*** RAW DATA Section Begins ***
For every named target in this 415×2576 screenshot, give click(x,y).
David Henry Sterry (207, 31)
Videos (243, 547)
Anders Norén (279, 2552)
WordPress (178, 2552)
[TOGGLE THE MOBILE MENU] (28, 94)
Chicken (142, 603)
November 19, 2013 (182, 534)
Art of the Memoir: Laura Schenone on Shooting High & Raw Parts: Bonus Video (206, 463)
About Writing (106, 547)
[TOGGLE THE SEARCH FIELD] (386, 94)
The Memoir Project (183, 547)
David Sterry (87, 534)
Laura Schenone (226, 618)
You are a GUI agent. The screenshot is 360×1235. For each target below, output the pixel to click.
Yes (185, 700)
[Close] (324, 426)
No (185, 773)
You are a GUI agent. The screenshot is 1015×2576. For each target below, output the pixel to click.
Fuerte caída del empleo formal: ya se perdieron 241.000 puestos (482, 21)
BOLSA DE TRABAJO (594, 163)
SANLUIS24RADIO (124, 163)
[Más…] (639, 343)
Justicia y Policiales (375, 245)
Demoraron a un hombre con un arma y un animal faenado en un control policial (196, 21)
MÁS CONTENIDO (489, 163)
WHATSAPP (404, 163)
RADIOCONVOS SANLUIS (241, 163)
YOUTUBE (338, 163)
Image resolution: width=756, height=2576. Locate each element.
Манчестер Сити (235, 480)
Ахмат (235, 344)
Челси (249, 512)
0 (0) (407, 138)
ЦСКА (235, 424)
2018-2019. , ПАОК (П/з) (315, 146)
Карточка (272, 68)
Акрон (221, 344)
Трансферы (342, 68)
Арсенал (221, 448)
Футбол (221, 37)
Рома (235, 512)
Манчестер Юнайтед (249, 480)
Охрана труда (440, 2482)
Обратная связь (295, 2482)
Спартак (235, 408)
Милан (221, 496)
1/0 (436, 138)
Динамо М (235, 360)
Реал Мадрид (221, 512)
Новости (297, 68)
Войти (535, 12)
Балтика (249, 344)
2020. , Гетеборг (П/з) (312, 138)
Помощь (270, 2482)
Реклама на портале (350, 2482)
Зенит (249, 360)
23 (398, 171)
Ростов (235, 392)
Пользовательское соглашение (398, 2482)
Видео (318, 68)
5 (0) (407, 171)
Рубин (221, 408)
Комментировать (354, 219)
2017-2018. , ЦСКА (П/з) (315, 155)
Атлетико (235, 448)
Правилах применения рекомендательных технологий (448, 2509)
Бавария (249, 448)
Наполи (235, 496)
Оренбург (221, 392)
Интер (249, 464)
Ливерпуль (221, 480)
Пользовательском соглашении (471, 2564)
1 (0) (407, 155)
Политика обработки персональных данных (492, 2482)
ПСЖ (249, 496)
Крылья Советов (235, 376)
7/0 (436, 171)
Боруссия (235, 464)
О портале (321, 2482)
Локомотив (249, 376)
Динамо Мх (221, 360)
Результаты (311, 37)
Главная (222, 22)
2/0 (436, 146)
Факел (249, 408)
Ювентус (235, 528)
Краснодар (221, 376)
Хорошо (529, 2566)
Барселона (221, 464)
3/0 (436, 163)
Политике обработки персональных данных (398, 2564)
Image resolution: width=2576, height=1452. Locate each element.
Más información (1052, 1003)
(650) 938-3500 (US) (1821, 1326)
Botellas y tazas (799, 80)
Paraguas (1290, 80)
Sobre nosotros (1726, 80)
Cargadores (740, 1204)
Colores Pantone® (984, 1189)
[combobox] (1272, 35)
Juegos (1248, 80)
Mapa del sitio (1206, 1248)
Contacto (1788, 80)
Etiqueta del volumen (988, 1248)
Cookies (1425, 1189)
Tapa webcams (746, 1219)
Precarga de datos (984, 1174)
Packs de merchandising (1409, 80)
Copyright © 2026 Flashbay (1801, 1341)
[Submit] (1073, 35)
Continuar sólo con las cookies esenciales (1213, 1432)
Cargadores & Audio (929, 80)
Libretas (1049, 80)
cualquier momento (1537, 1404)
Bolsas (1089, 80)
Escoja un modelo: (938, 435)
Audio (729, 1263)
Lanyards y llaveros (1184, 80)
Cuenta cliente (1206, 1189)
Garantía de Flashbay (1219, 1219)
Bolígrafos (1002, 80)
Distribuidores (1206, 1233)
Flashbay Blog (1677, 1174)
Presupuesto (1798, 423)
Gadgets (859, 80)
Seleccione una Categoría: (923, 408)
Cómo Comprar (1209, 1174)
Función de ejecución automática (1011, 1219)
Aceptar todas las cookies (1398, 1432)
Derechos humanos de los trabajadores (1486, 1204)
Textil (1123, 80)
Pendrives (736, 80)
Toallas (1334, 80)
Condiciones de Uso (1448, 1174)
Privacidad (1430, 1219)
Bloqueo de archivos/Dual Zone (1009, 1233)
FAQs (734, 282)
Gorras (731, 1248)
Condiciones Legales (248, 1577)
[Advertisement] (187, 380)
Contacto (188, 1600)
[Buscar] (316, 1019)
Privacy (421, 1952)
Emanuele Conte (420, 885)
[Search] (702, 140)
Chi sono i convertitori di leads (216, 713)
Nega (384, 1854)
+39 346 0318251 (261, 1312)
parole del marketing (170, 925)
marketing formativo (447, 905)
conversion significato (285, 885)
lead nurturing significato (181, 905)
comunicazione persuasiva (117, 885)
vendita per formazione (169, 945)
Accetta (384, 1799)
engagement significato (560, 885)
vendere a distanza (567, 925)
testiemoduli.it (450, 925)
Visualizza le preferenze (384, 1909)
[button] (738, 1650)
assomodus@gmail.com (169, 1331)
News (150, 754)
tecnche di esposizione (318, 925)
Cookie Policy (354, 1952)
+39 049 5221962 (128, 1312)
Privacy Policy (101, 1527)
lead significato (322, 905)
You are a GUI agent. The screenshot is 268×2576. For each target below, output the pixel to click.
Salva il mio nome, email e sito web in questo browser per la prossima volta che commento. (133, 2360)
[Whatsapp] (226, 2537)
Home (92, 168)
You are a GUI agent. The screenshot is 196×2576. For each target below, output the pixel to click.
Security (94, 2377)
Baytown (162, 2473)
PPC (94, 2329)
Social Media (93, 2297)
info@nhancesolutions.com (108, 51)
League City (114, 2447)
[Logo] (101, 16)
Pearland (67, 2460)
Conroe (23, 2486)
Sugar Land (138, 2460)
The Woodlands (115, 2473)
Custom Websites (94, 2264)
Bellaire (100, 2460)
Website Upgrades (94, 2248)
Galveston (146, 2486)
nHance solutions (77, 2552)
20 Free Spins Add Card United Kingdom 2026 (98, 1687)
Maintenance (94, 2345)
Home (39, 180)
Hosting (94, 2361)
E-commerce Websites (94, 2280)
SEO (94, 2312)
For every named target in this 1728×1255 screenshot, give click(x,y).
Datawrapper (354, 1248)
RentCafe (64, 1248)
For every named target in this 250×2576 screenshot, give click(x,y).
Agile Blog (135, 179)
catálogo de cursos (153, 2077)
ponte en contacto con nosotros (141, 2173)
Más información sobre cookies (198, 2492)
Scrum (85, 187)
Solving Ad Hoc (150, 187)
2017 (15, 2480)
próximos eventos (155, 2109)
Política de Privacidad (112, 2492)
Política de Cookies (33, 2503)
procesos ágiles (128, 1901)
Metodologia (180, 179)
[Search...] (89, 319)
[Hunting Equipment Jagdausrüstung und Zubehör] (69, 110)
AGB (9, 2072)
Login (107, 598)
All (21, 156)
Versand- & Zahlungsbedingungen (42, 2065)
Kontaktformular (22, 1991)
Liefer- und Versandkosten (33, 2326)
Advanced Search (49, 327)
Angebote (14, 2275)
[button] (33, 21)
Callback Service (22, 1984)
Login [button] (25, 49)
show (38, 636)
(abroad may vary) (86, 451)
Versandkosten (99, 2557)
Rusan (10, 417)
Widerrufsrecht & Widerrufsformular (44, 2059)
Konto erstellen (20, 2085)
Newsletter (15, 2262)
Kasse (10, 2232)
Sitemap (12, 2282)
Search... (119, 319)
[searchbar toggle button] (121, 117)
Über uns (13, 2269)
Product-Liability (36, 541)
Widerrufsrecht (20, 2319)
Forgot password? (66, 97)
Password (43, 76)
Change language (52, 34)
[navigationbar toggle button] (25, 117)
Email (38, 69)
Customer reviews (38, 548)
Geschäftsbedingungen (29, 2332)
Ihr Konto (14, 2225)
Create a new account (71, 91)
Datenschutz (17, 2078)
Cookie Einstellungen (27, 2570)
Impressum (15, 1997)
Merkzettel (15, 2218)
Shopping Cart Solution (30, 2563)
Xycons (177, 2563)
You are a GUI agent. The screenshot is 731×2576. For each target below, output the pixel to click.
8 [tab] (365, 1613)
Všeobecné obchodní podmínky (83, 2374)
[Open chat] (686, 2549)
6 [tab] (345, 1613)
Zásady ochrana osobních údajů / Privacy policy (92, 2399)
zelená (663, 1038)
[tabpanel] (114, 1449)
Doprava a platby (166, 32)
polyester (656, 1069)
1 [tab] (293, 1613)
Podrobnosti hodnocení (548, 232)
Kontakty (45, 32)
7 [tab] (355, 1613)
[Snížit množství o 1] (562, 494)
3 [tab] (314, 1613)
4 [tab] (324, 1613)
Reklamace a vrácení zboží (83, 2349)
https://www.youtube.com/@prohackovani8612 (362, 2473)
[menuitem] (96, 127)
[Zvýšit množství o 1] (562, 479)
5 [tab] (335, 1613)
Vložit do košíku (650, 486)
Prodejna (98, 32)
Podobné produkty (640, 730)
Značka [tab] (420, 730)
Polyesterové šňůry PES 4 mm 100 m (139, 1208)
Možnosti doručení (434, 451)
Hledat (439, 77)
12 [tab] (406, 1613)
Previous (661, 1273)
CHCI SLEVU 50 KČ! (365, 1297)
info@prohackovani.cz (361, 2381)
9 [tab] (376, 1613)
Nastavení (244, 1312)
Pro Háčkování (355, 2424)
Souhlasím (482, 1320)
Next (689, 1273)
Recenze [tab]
*** RAW DATA Section Ends ***
__PROBLEM REQUIREMENTS__
Return the span of lines in the data above that opens at the line with "Пользовательское соглашение (398, 2482)" and closes at the line with "0318251 (261, 1312)", exactly, ends included, nothing else.

__EXERCISE RESULT__
Пользовательское соглашение (398, 2482)
Видео (318, 68)
5 (0) (407, 171)
Рубин (221, 408)
Комментировать (354, 219)
2017-2018. , ЦСКА (П/з) (315, 155)
Атлетико (235, 448)
Правилах применения рекомендательных технологий (448, 2509)
Бавария (249, 448)
Наполи (235, 496)
Оренбург (221, 392)
Интер (249, 464)
Ливерпуль (221, 480)
Пользовательском соглашении (471, 2564)
1 (0) (407, 155)
Политика обработки персональных данных (492, 2482)
ПСЖ (249, 496)
Крылья Советов (235, 376)
7/0 (436, 171)
Боруссия (235, 464)
О портале (321, 2482)
Локомотив (249, 376)
Динамо Мх (221, 360)
Результаты (311, 37)
Главная (222, 22)
2/0 (436, 146)
Факел (249, 408)
Ювентус (235, 528)
Краснодар (221, 376)
Хорошо (529, 2566)
Барселона (221, 464)
3/0 (436, 163)
Политике обработки персональных данных (398, 2564)
Image resolution: width=2576, height=1452. Locate each element.
Más información (1052, 1003)
(650) 938-3500 (US) (1821, 1326)
Botellas y tazas (799, 80)
Paraguas (1290, 80)
Sobre nosotros (1726, 80)
Cargadores (740, 1204)
Colores Pantone® (984, 1189)
[combobox] (1272, 35)
Juegos (1248, 80)
Mapa del sitio (1206, 1248)
Contacto (1788, 80)
Etiqueta del volumen (988, 1248)
Cookies (1425, 1189)
Tapa webcams (746, 1219)
Precarga de datos (984, 1174)
Packs de merchandising (1409, 80)
Copyright © 2026 Flashbay (1801, 1341)
[Submit] (1073, 35)
Continuar sólo con las cookies esenciales (1213, 1432)
Cargadores & Audio (929, 80)
Libretas (1049, 80)
cualquier momento (1537, 1404)
Bolsas (1089, 80)
Escoja un modelo: (938, 435)
Audio (729, 1263)
Lanyards y llaveros (1184, 80)
Cuenta cliente (1206, 1189)
Garantía de Flashbay (1219, 1219)
Bolígrafos (1002, 80)
Distribuidores (1206, 1233)
Flashbay Blog (1677, 1174)
Presupuesto (1798, 423)
Gadgets (859, 80)
Seleccione una Categoría: (923, 408)
Cómo Comprar (1209, 1174)
Función de ejecución automática (1011, 1219)
Aceptar todas las cookies (1398, 1432)
Derechos humanos de los trabajadores (1486, 1204)
Textil (1123, 80)
Pendrives (736, 80)
Toallas (1334, 80)
Condiciones de Uso (1448, 1174)
Privacidad (1430, 1219)
Bloqueo de archivos/Dual Zone (1009, 1233)
FAQs (734, 282)
Gorras (731, 1248)
Condiciones Legales (248, 1577)
[Advertisement] (187, 380)
Contacto (188, 1600)
[Buscar] (316, 1019)
Privacy (421, 1952)
Emanuele Conte (420, 885)
[Search] (702, 140)
Chi sono i convertitori di leads (216, 713)
Nega (384, 1854)
+39 346 0318251 (261, 1312)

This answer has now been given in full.